Skip to main content
Back to Projects

Founding Data Architecture for a Preventive Health Ecosystem

Lead Data Architect
Data Architecture Privacy-by-Design PostgreSQL HealthTech Data Governance
Stack: PostgreSQL, Python, SQL, ETL Pipelines

Context

SaliHub is building a preventive health ecosystem that transforms daily health signals into longitudinal user insights and real-time dashboards. The platform handles sensitive health data — including PII and PHI — and must comply with LOPD privacy regulations from day one.

As the first data hire, my role was to design the entire data foundation from scratch: the data model, the governance framework, and the infrastructure to support a scalable, multi-tenant architecture.


Approach

Data Model Design

Architected the founding data model and core database schema, translating complex LOPD privacy requirements and business logic into a secure, multi-tenant architecture. The schema was designed to support longitudinal health tracking while maintaining strict tenant isolation.

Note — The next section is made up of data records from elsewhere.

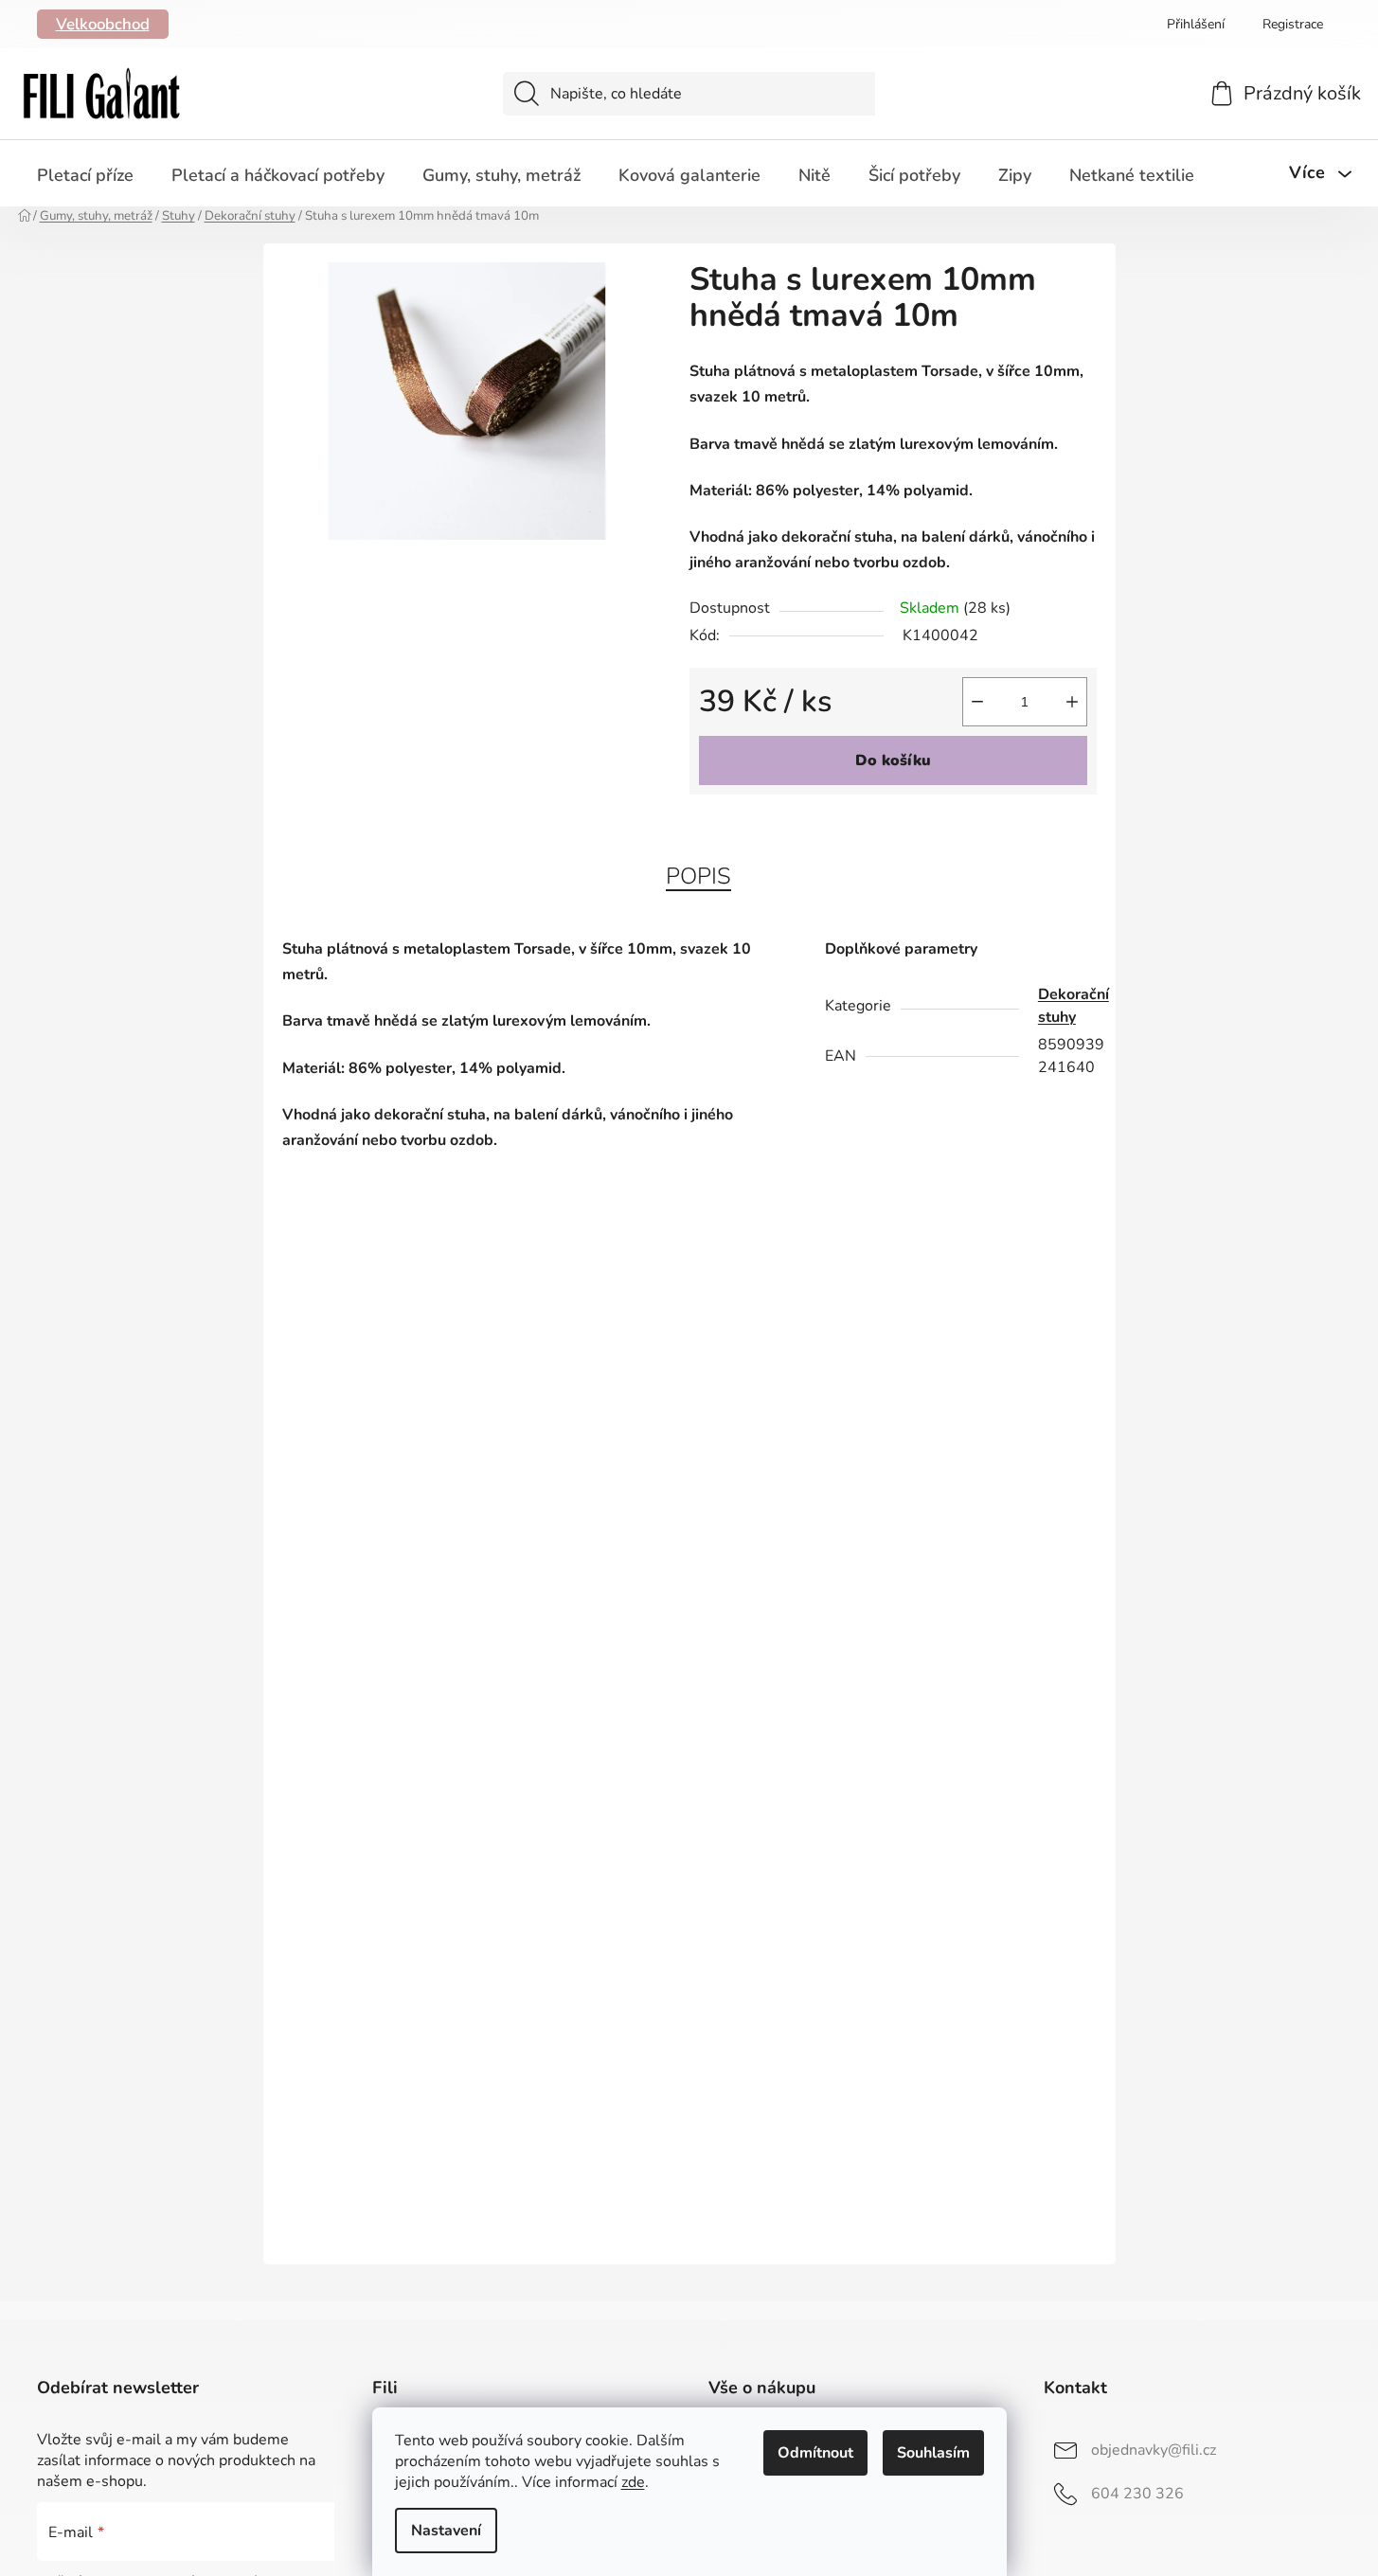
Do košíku (893, 760)
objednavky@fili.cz (1153, 2450)
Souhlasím (933, 2452)
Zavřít (797, 825)
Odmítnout (815, 2452)
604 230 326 (1137, 2493)
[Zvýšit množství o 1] (1072, 701)
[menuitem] (85, 175)
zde (633, 2482)
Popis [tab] (698, 876)
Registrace (1292, 24)
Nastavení (446, 2530)
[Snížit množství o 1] (977, 701)
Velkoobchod (103, 24)
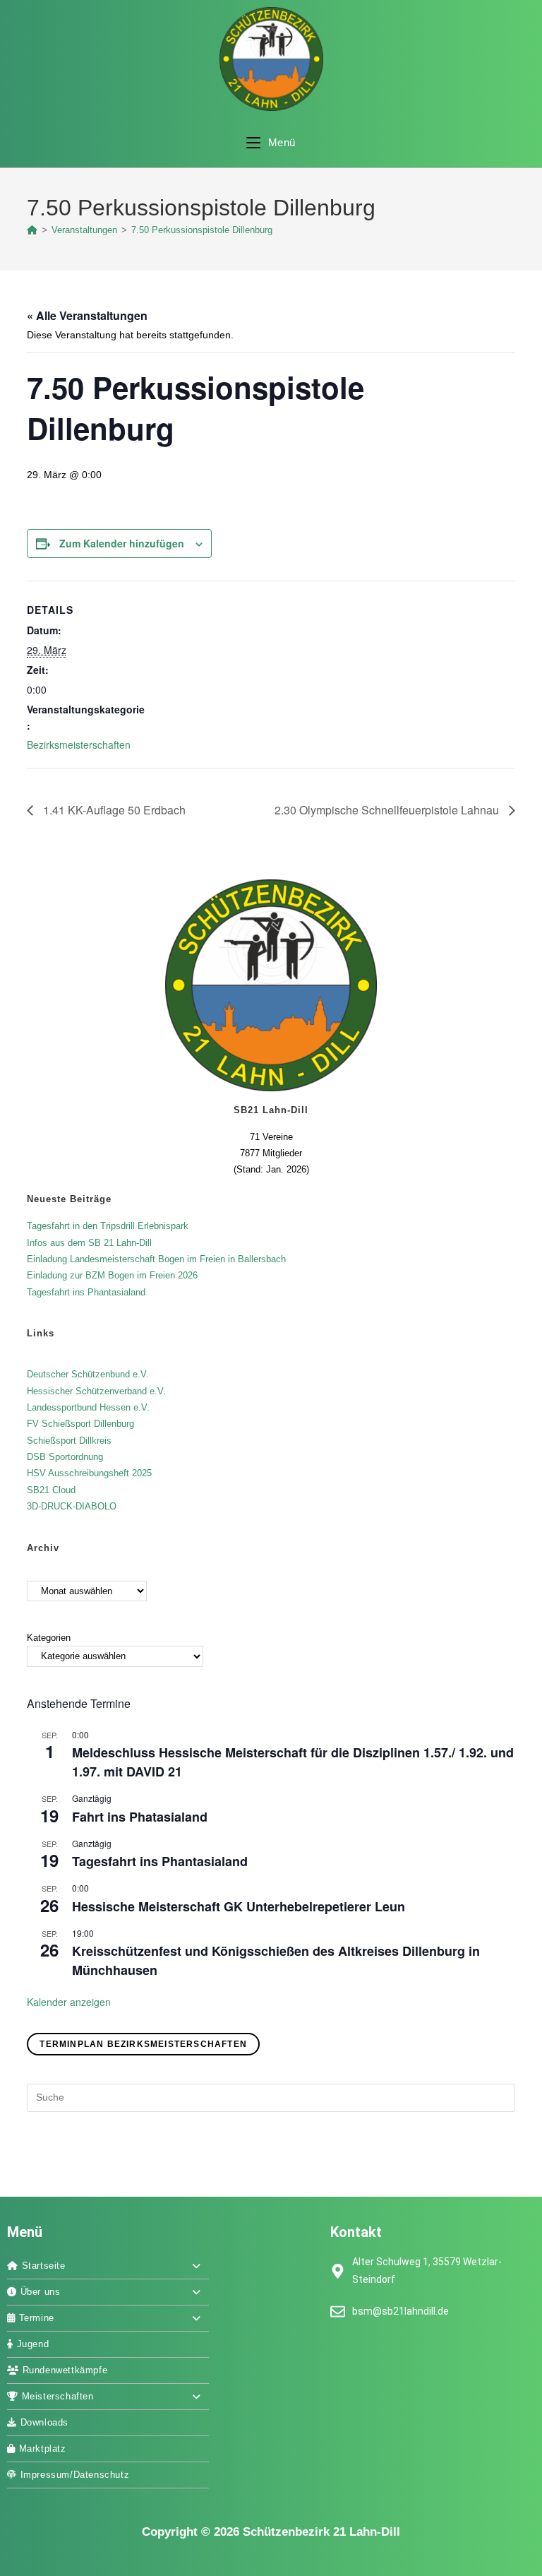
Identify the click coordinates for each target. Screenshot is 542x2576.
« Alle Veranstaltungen (87, 315)
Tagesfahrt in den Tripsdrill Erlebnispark (107, 1226)
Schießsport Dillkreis (69, 1440)
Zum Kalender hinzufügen (121, 543)
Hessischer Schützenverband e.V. (96, 1391)
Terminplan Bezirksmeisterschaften (143, 2044)
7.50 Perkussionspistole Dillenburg (201, 230)
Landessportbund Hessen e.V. (88, 1407)
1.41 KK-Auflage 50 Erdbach (113, 810)
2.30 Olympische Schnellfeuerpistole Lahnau (388, 810)
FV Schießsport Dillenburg (80, 1423)
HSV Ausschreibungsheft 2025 (89, 1473)
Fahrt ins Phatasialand (139, 1817)
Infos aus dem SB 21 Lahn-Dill (89, 1242)
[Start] (32, 230)
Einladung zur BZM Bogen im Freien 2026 (112, 1275)
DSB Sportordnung (65, 1457)
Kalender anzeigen (69, 2002)
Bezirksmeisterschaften (79, 744)
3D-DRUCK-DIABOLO (71, 1506)
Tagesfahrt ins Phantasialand (86, 1292)
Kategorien (49, 1637)
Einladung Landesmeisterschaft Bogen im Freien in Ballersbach (156, 1259)
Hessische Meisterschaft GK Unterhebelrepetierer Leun (238, 1906)
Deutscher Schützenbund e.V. (88, 1374)
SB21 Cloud (51, 1490)
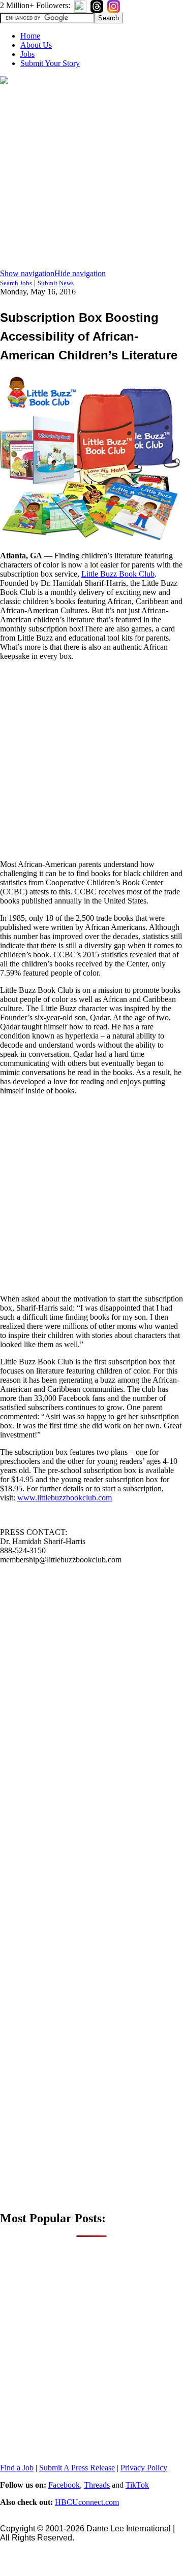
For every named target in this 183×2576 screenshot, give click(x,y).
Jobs (27, 54)
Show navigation (27, 273)
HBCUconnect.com (87, 2502)
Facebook (64, 2485)
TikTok (137, 2485)
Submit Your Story (50, 63)
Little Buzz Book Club (118, 574)
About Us (36, 45)
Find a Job (17, 2467)
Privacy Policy (143, 2467)
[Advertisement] (91, 177)
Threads (97, 2485)
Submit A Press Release (77, 2467)
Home (30, 35)
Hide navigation (80, 273)
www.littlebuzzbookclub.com (64, 1497)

Privacy & Governance Framework

Established Privacy-by-Design as a core principle and defined the organization’s data governance framework:

  • Strict access controls with role-based permissions
  • Audit trails for all data access and modifications
  • Data classification and handling policies for PII/PHI
  • Consent management integrated into the data layer

Data Infrastructure

Building scalable ETL pipelines using Python and SQL to transform raw health signals into structured, queryable insights. The pipeline architecture supports both batch processing for historical analysis and near-real-time updates for dashboards.

Cross-Functional Collaboration

Partnering with Product and Engineering to translate business goals into measurable data capabilities — ensuring the data architecture supports both current product needs and future analytics requirements.


Technical Details

  • Database: PostgreSQL with multi-tenant schema design
  • Privacy: LOPD compliance, PII/PHI handling, audit trails, access control
  • Pipelines: Python and SQL-based ETL for health data transformation
  • Outputs: Longitudinal user insights, real-time dashboards

Status

This is an ongoing project. The founding data model and governance framework are in place, and I am actively building out the pipeline infrastructure and analytics capabilities.